Num certo dia de 1978, de muita tensão, intimidação, eis que centenas de camponeses amanheceram em frente do Palácio da Redenção, onde seria recebido o ditador da época, o general Ernesto Geisel. De cima do palanque armado pelos governantes do estado para festejá-lo, o general assistiu e conferiu a força da luta camponesa, tal como pregava Dom José. Sem violência.
De volta a Brasília, no dia seguinte, o general decretou a desapropriação de 2 mil hectares de terras, apenas um décimo da área total para o assentamento de 80 famílias. Foi a vitória parcial da não-violência em um ano que ainda era de chumbo.
A luta camponesa por Alagamar teve um capítulo impossível no Brasil de hoje, que vive tempos em que poucos falam em luta quando a Nação já foi vencida. Foi o capítulo da Cantata para Alagamar.
O inimaginável foi possível na luta de apoio aos camponeses. Dom José, um bispo cristão; o professor Alberto Kaplan, um músico e regente judeu e Waldemar José Solhas, um escritor ateu convicto, tornaram possível uma obra de arte que virou disco, após apresentações em igrejas, pois proibida em teatros ou outros ambientes públicos. E ainda assim apresentada sob muita pressão policial onde quer que fosse.
A Cantata para Alagamar, escrita e cantada em Português, mas algumas de suas apresentações foram acompanhadas por plateias ecléticas em Olinda e Juazeiro da Bahia com folhetos traduzidos para o Alemão, Inglês e Francês.
Era comovedora a convivência com Dom José nos ensaios, viagens e apresentações. Sua humildade transparecia a inocência dos santos. Sua sabedoria ecumênica se mostrou vitoriosa.
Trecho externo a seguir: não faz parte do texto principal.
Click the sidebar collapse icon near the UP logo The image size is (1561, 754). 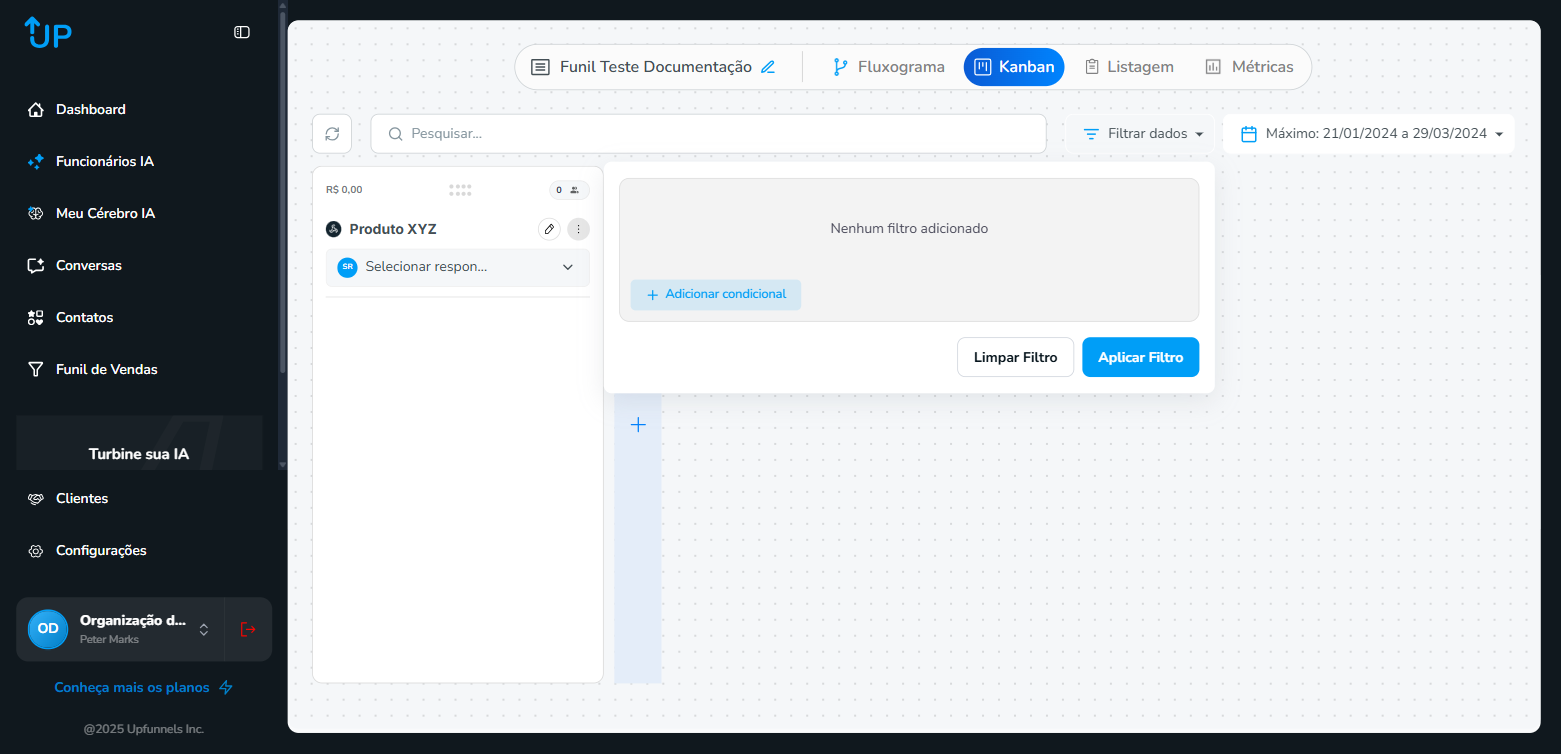241,32
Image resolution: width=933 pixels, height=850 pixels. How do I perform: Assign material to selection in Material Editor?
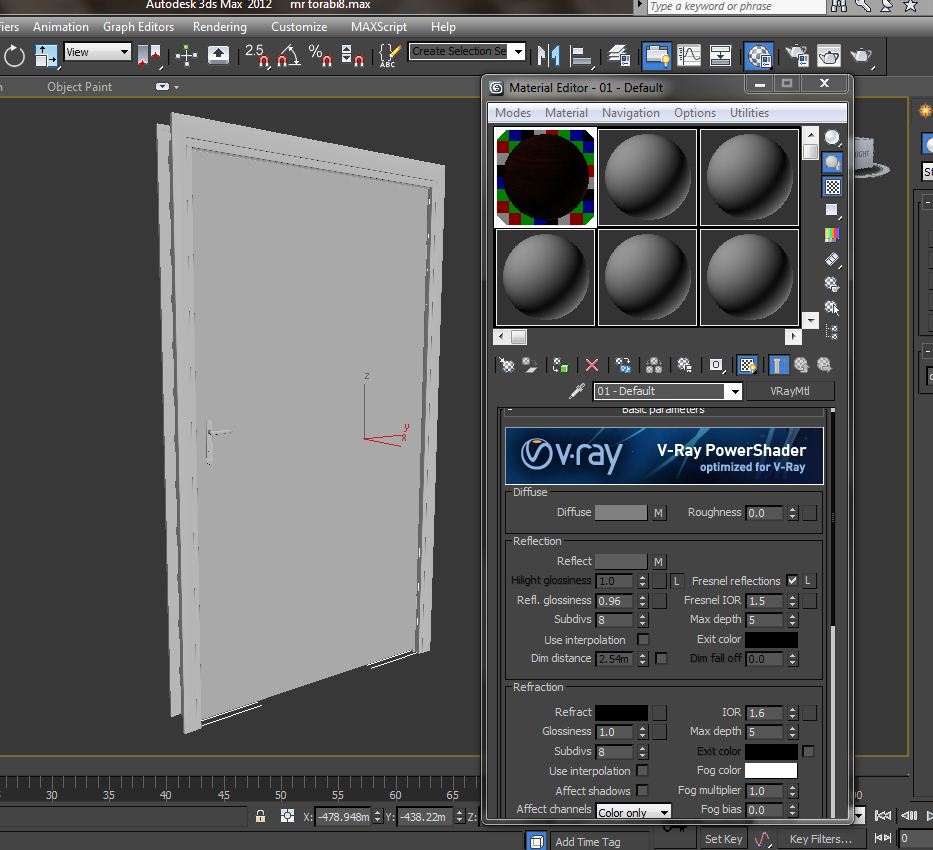click(x=561, y=366)
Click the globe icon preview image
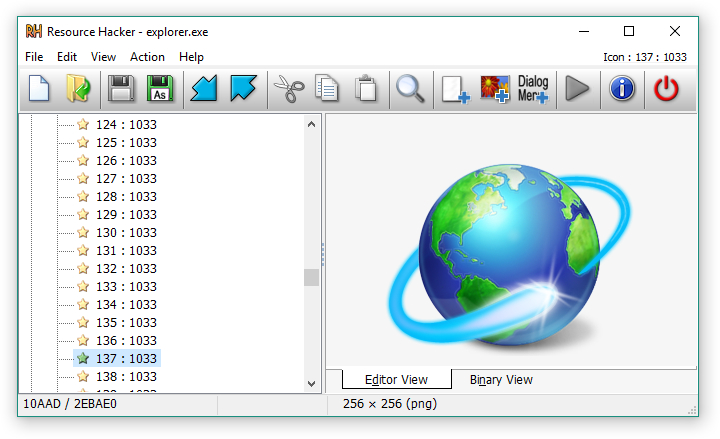Viewport: 720px width, 439px height. (x=509, y=254)
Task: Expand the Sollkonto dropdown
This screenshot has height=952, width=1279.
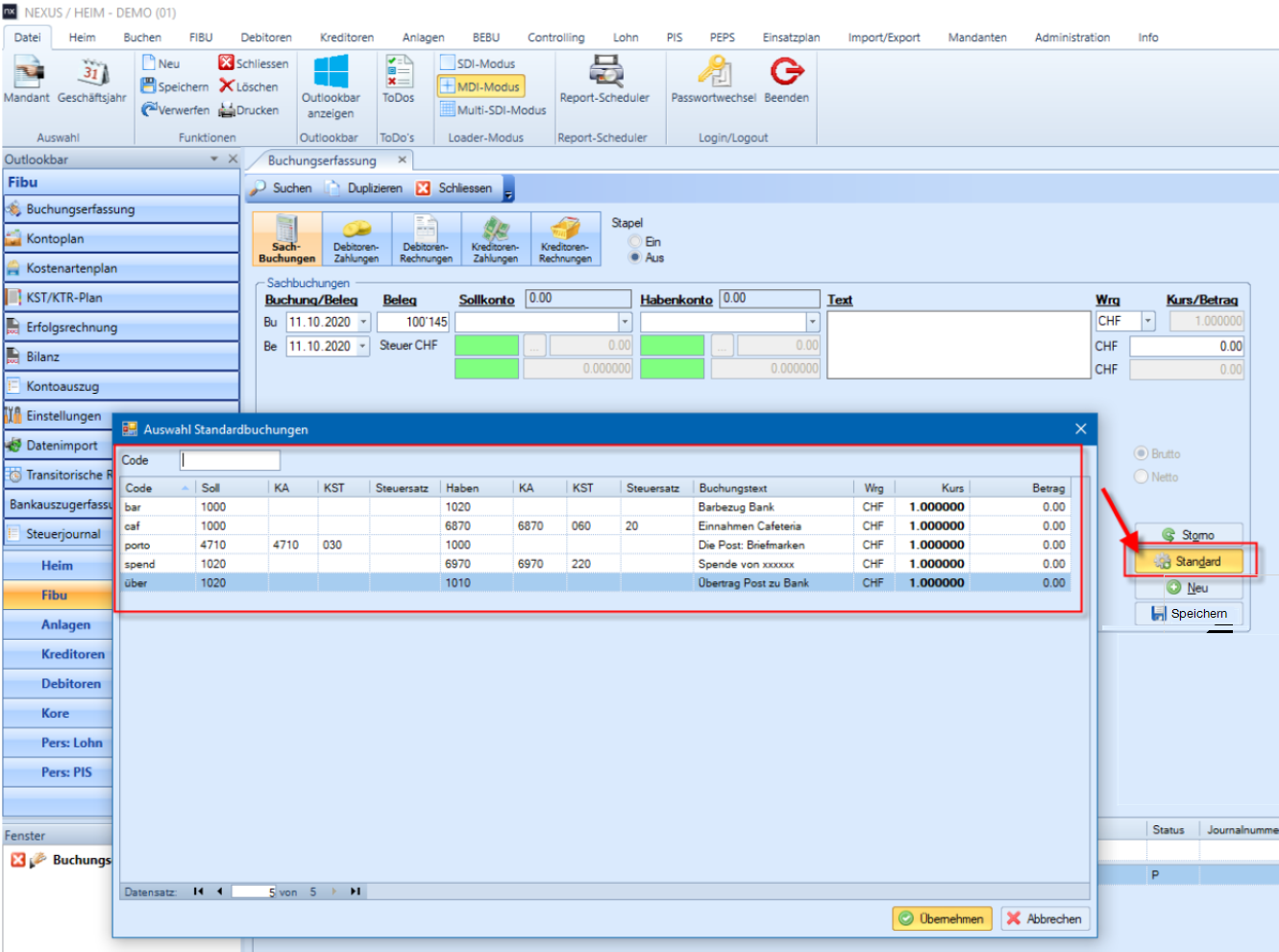Action: click(625, 322)
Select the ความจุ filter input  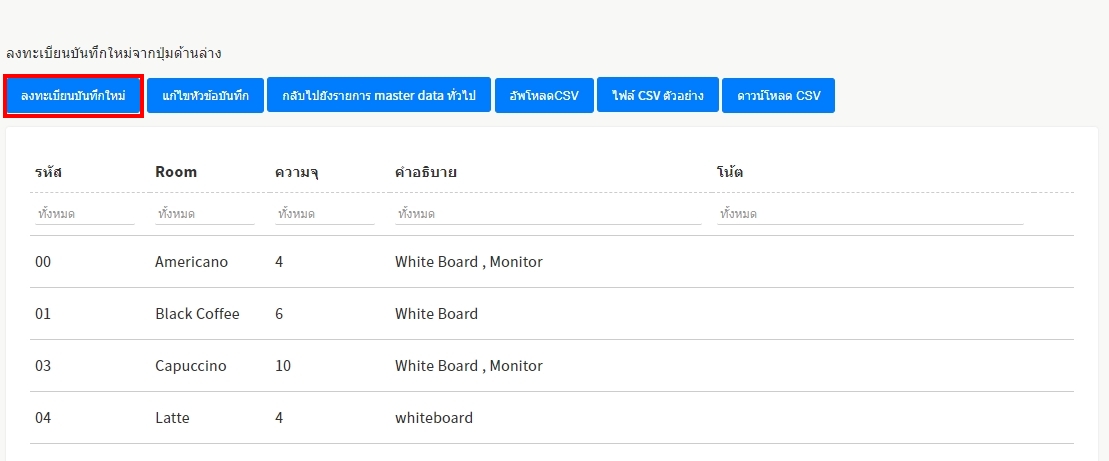click(324, 214)
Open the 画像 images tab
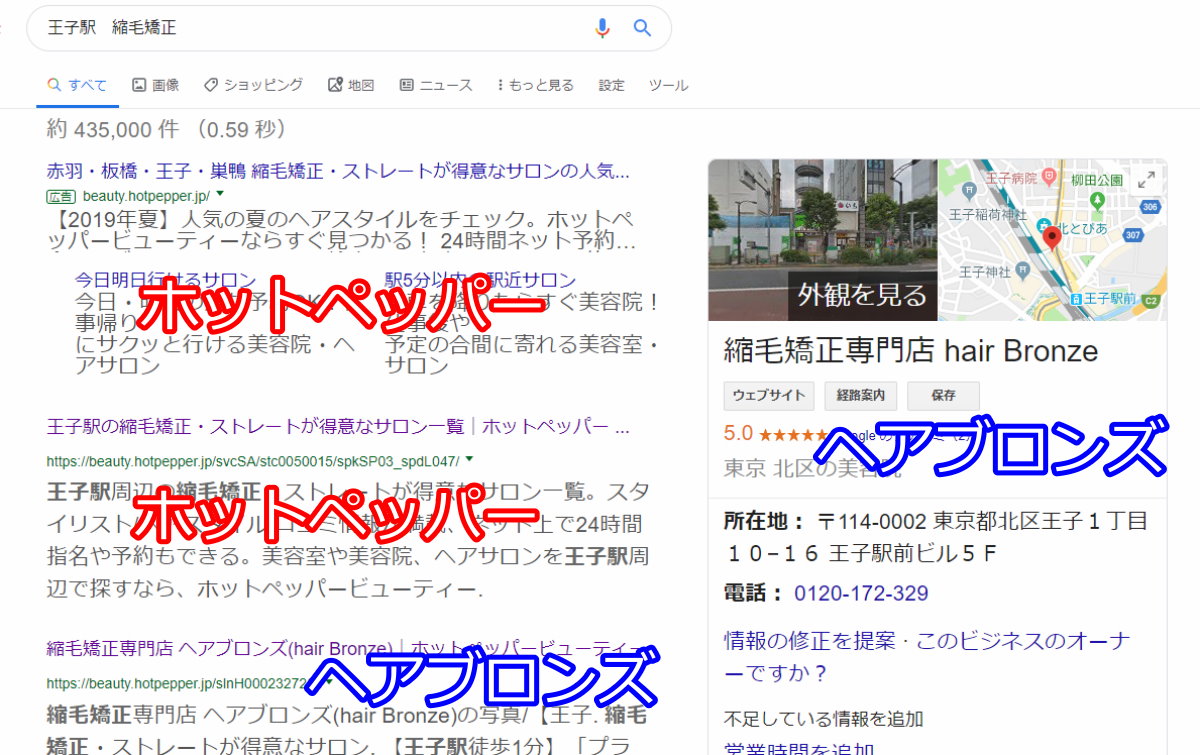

Embora mineiro de nascimento, o País conheceu e amou Dom José Maria Pires como se paraibano fosse.
Seu legado transcende tudo que se professa hoje, em que vivemos dias de insegurança e derrotas sucessivas e incertezas num futuro sombrio que já começou.
– Seu nome levava Maria.
– Pela intercessão de Dom José, um Brasil feliz ainda é possível!